Tuesday, April 15, 2008

Sort Of Related: Hollywood Station, by Joseph Wambaugh (2006)/Confessions of a Superhero (2007)

LAPD veteran Wambaugh is perhaps the master of cop fiction. He turns his attention back to his old department for the first time in 20 years – at fellow author James Ellroy’s urging – and it’s obvious the man hasn’t missed a beat.

Station has a plot of sorts, involving a pair of tweakers and some Eastern European thieves whose fates are destined to collide. But the bulk of the novel is devoted to the day-to-day of the police officers who work the still-mean streets of Hollywood. And quite the motley bunch they are: surfers and wannabe actors, single moms and wily veterans. Wambaugh makes no bones about his dislike for the federal consent decree that the LAPD has been operating under in the wake of the Ramparts scandal, but aside from a single chapter it never overwhelms the narrative. It’s rich, compassionate, funny and heartbreaking stuff. A TV series based on the book is in the works, but there’s no sense in waiting for that. I’ll be jumping on the just-published sequel Hollywood Crows ASAP.

Wambaugh’s cops aren’t superheroes. As it turns out, his superheroes aren’t superheroes either. Some of the novel’s action takes place around the intersection of Hollywood and Highland, where people in costume pose for photographs with tourists outside Grauman’s Chinese Theater. Wambaugh spells out exactly how low-rent this spectacle is. According to him, many of the “performers” are meth addicts, and the police ID three similarly clad figures as Fat Elvis, Thin Elvis, and Smelvis.

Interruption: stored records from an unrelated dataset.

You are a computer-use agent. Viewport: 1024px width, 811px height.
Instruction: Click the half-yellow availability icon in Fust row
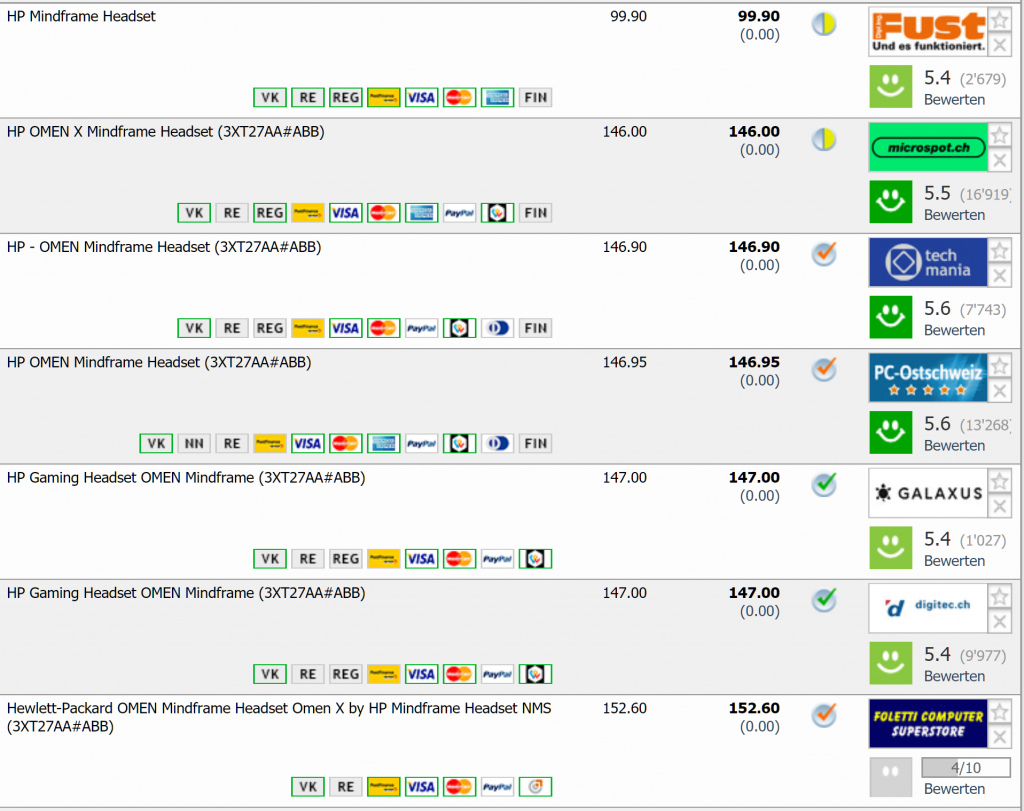(x=824, y=25)
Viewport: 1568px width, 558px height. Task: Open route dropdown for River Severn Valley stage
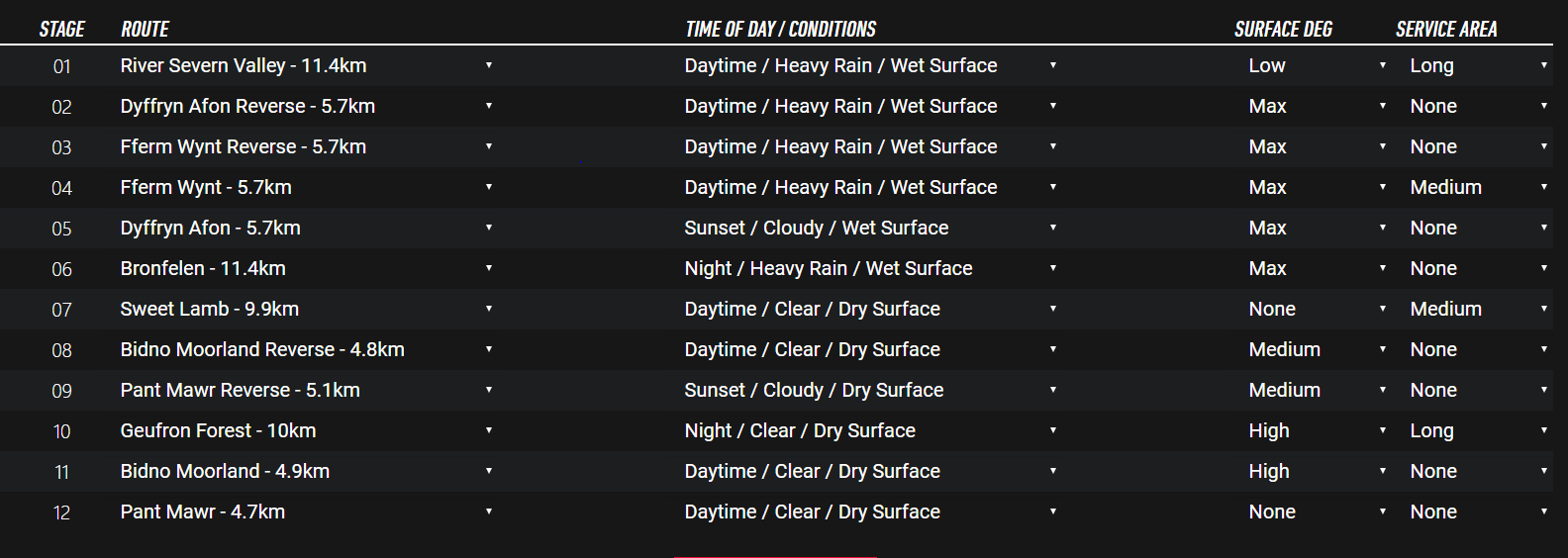pos(307,65)
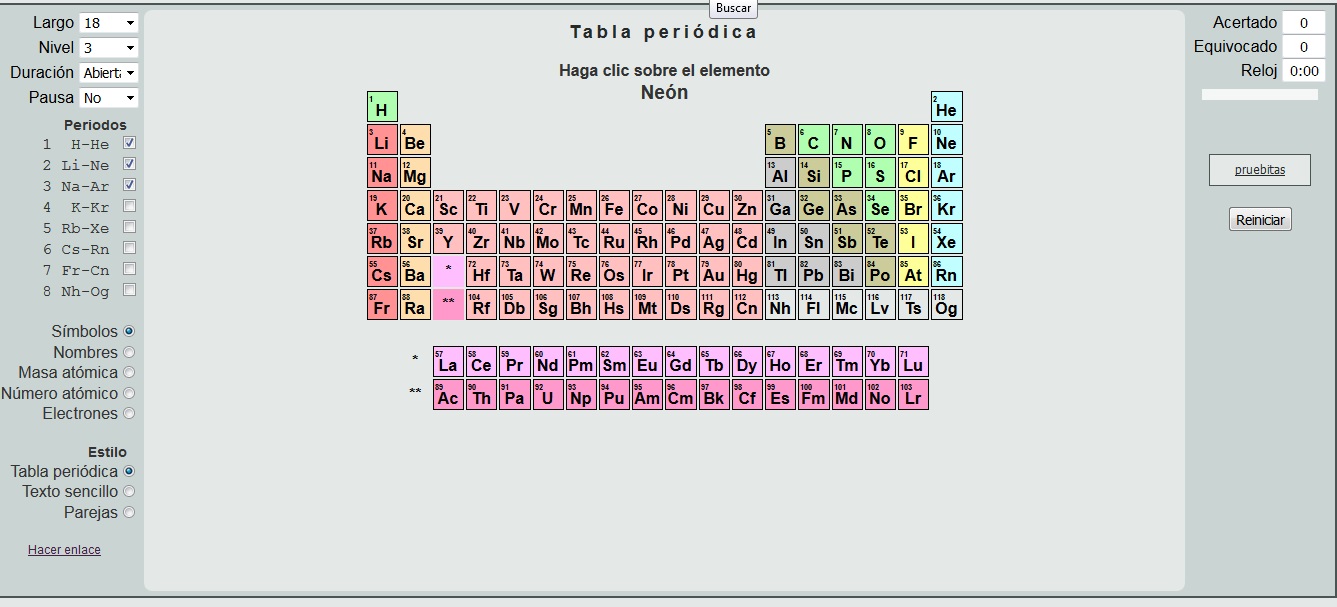Click the Reiniciar button
1337x607 pixels.
pos(1259,219)
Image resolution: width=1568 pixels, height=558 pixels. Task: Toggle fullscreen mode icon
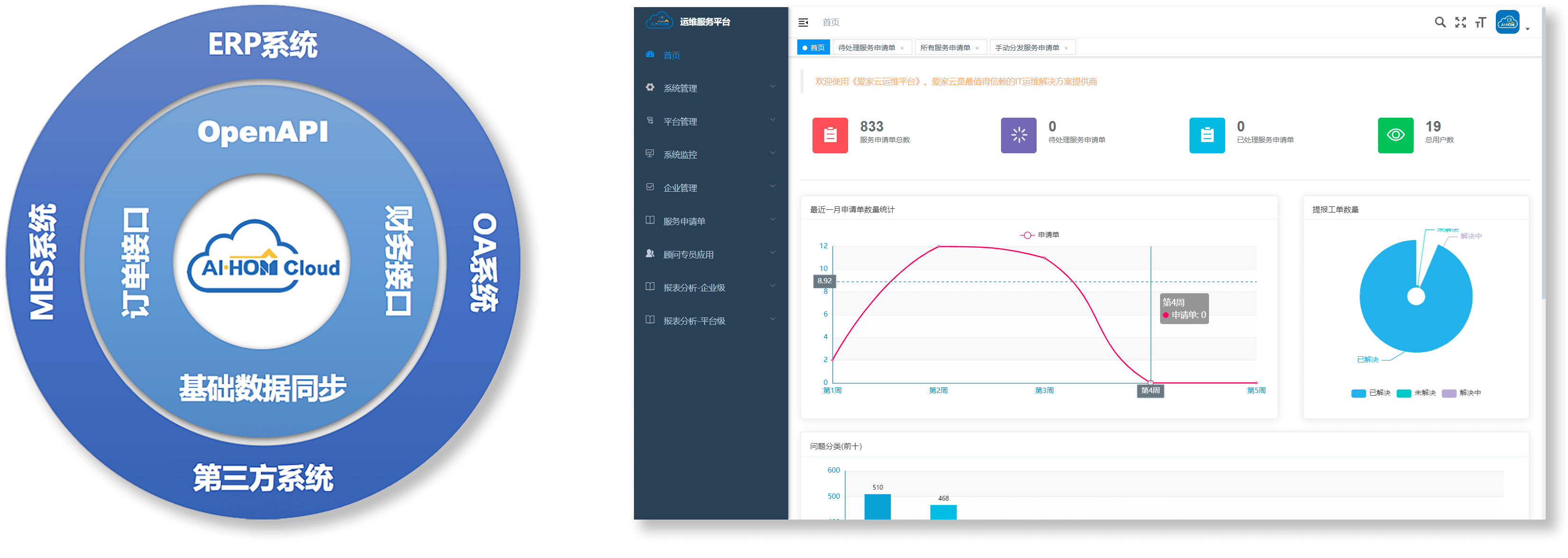point(1460,22)
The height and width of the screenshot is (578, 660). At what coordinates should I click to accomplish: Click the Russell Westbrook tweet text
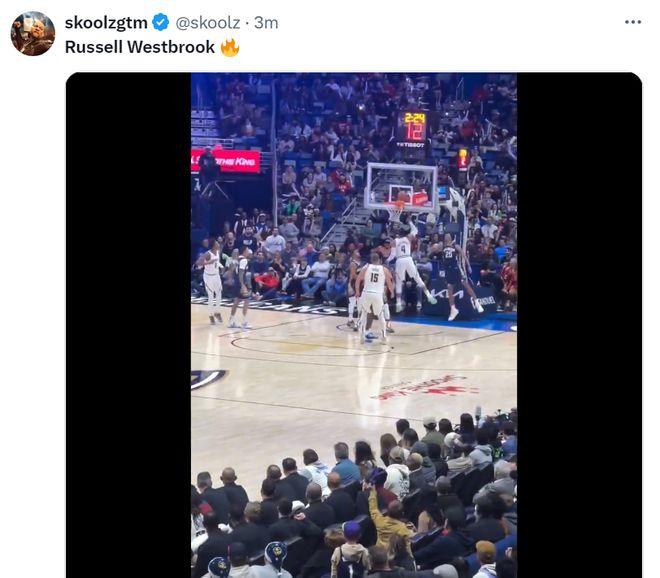[140, 47]
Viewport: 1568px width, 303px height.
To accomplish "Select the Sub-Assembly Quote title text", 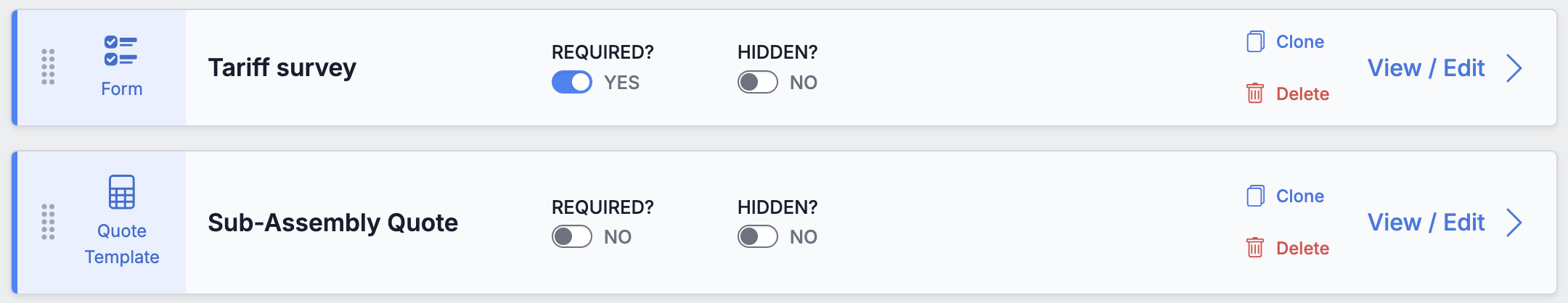I will point(333,223).
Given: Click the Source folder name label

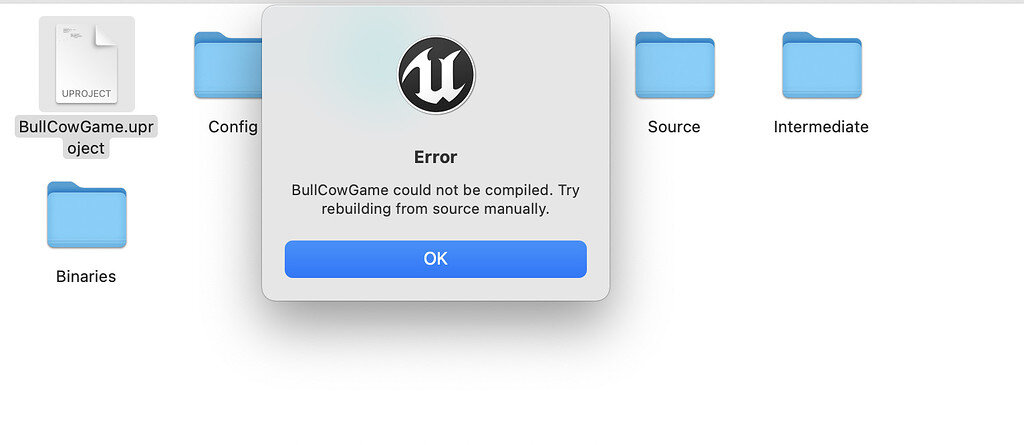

Matthew Ogens’s offbeat documentary Confessions of a Superhero profiles four people who don capes to stay afloat in Tinseltown. The movie’s Superman, who identifies with his alter ego to an alarming degree, is a recovering addict who’s also the son of Academy Award winner Sandy Dennis – unless he’s not. Wonder Woman’s tale is all too common: the belle of her high school, she heads west to learn that she’s too “voluptuous” to book TV commercials. And wait ‘til you see what happens to Batman. Sometimes “only in L.A.” is the appropriate response.